EXERCISE INSTRUCTIONS | Copy the material from the line containing "The image size" through the line containing "click(x=350, y=190)", word for word, with both of those lines included. Leave the pictures out of your copy.

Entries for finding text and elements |
┌────────

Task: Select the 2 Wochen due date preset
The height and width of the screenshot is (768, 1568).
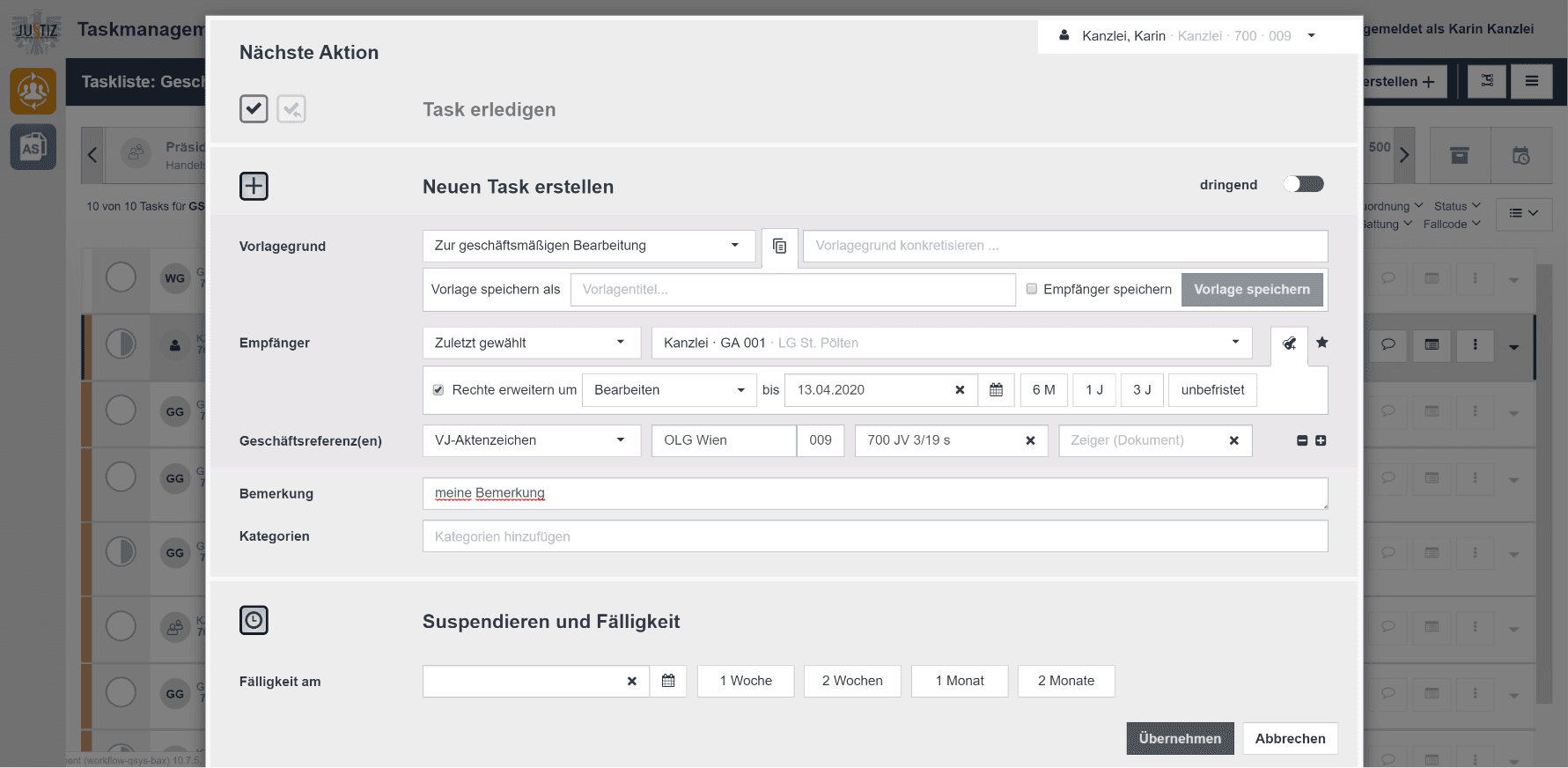Action: (x=851, y=681)
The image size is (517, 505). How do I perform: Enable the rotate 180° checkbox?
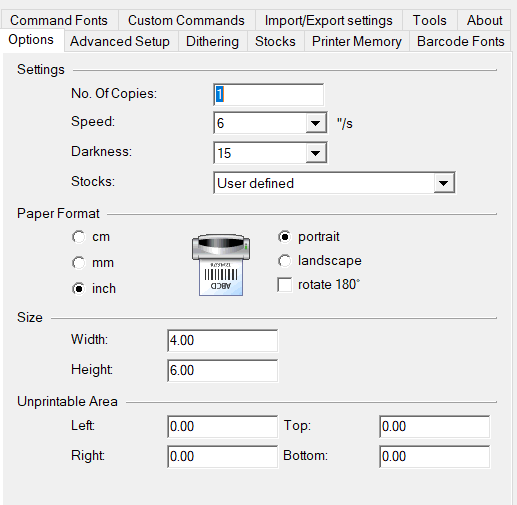(284, 285)
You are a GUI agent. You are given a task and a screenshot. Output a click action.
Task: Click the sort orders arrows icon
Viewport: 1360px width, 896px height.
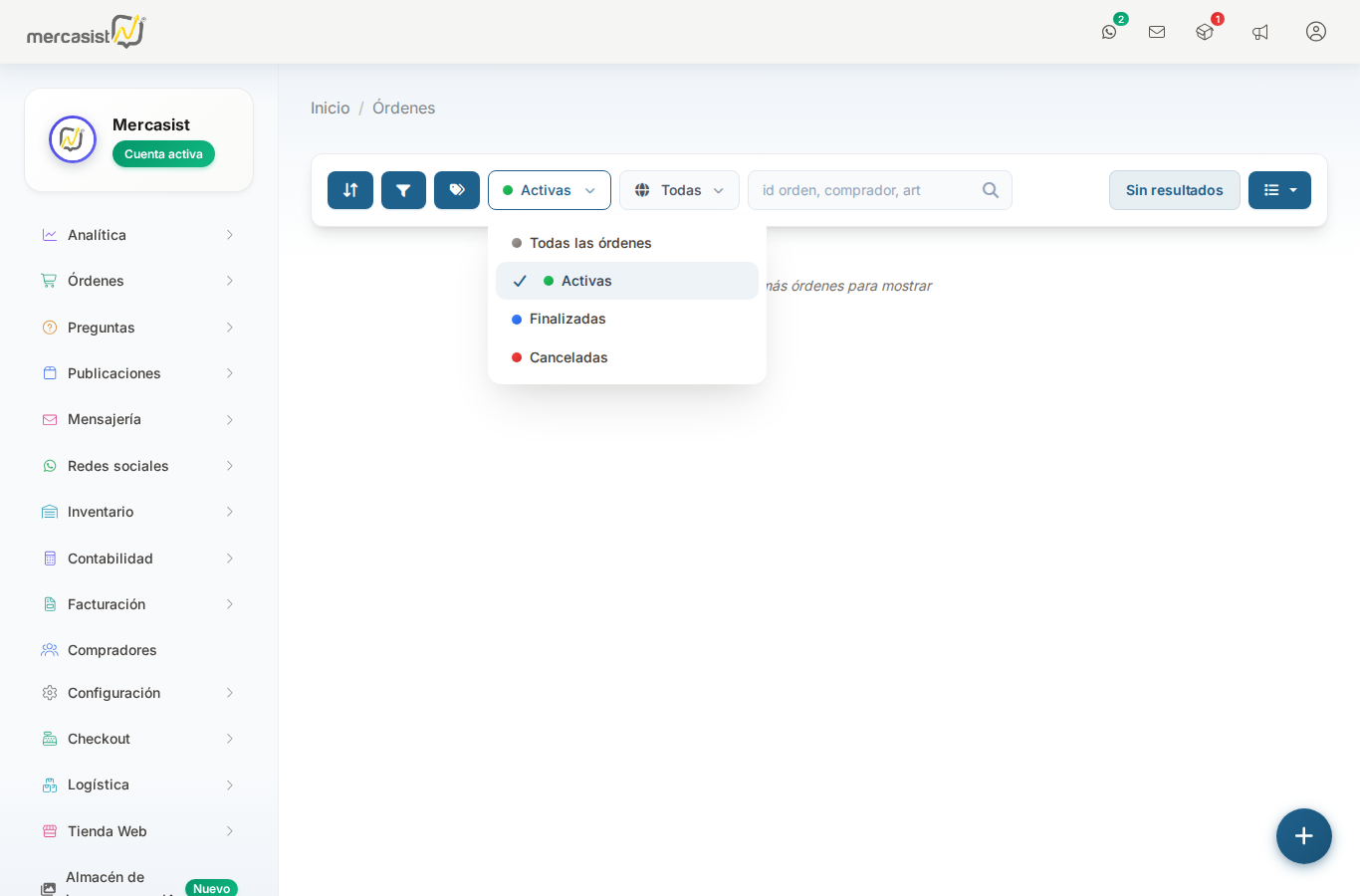click(x=350, y=190)
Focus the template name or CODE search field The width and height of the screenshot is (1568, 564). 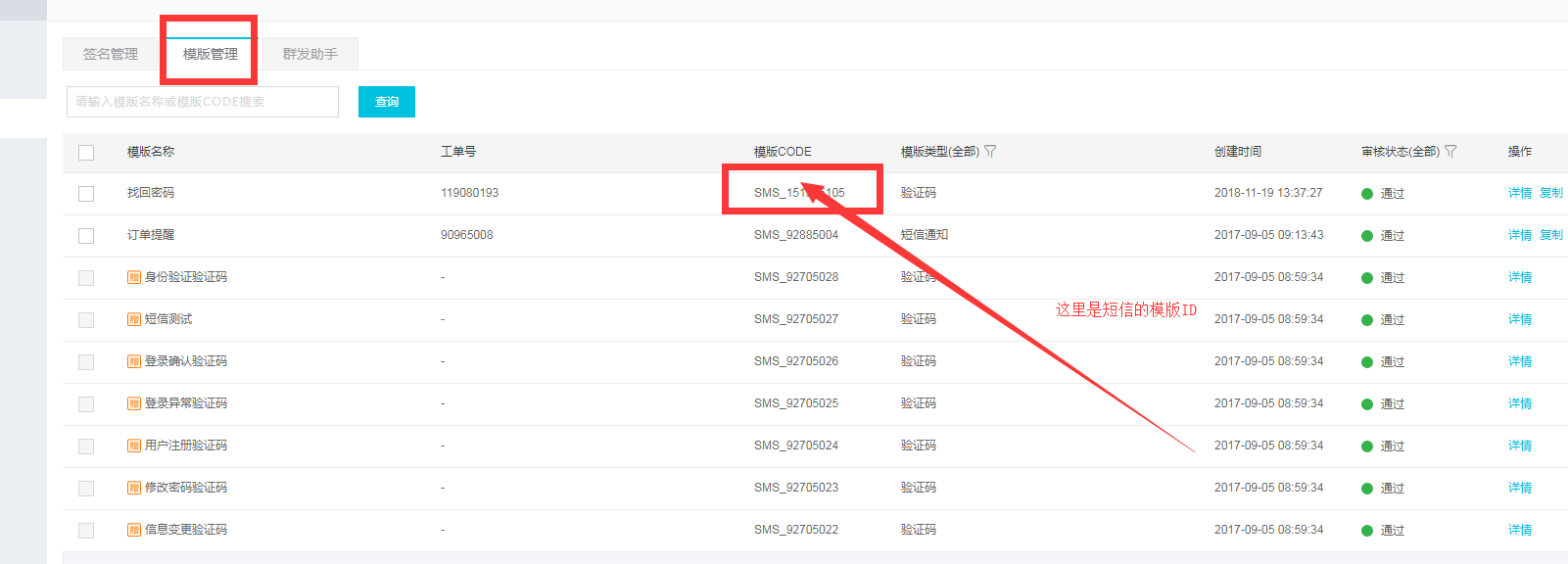tap(202, 102)
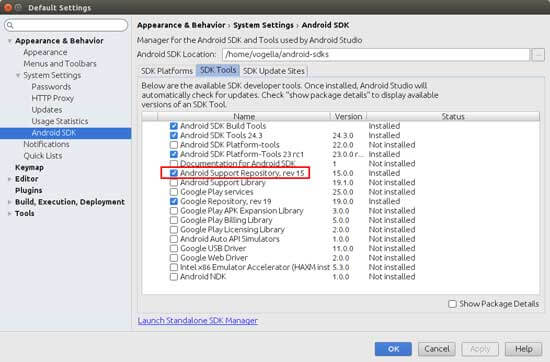This screenshot has width=550, height=362.
Task: Uncheck Android Support Repository rev 15
Action: pyautogui.click(x=174, y=173)
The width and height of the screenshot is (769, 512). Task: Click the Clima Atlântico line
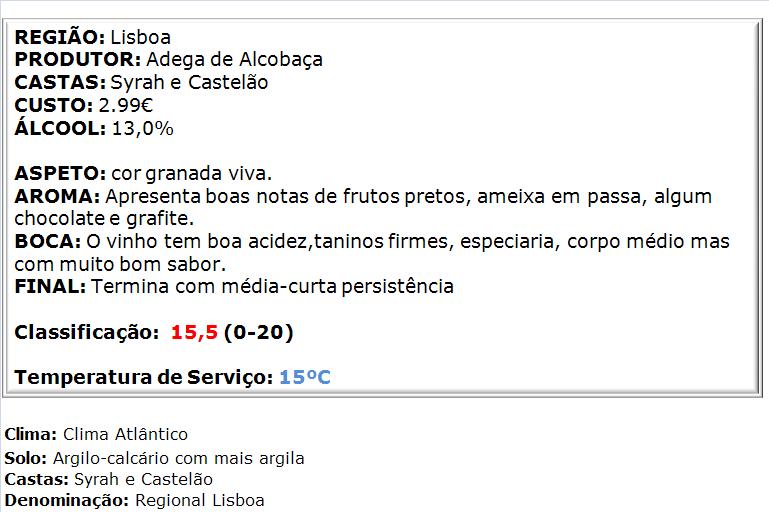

└────────

RESPONSE TO THIS TASK |
The image size is (517, 505). How do I perform: Enable the rotate 180° checkbox?
(284, 285)
You are a GUI agent. You are given a task and a screenshot. Output a click action.
Task: Click the sort orders arrows icon
Viewport: 1360px width, 896px height.
click(x=350, y=190)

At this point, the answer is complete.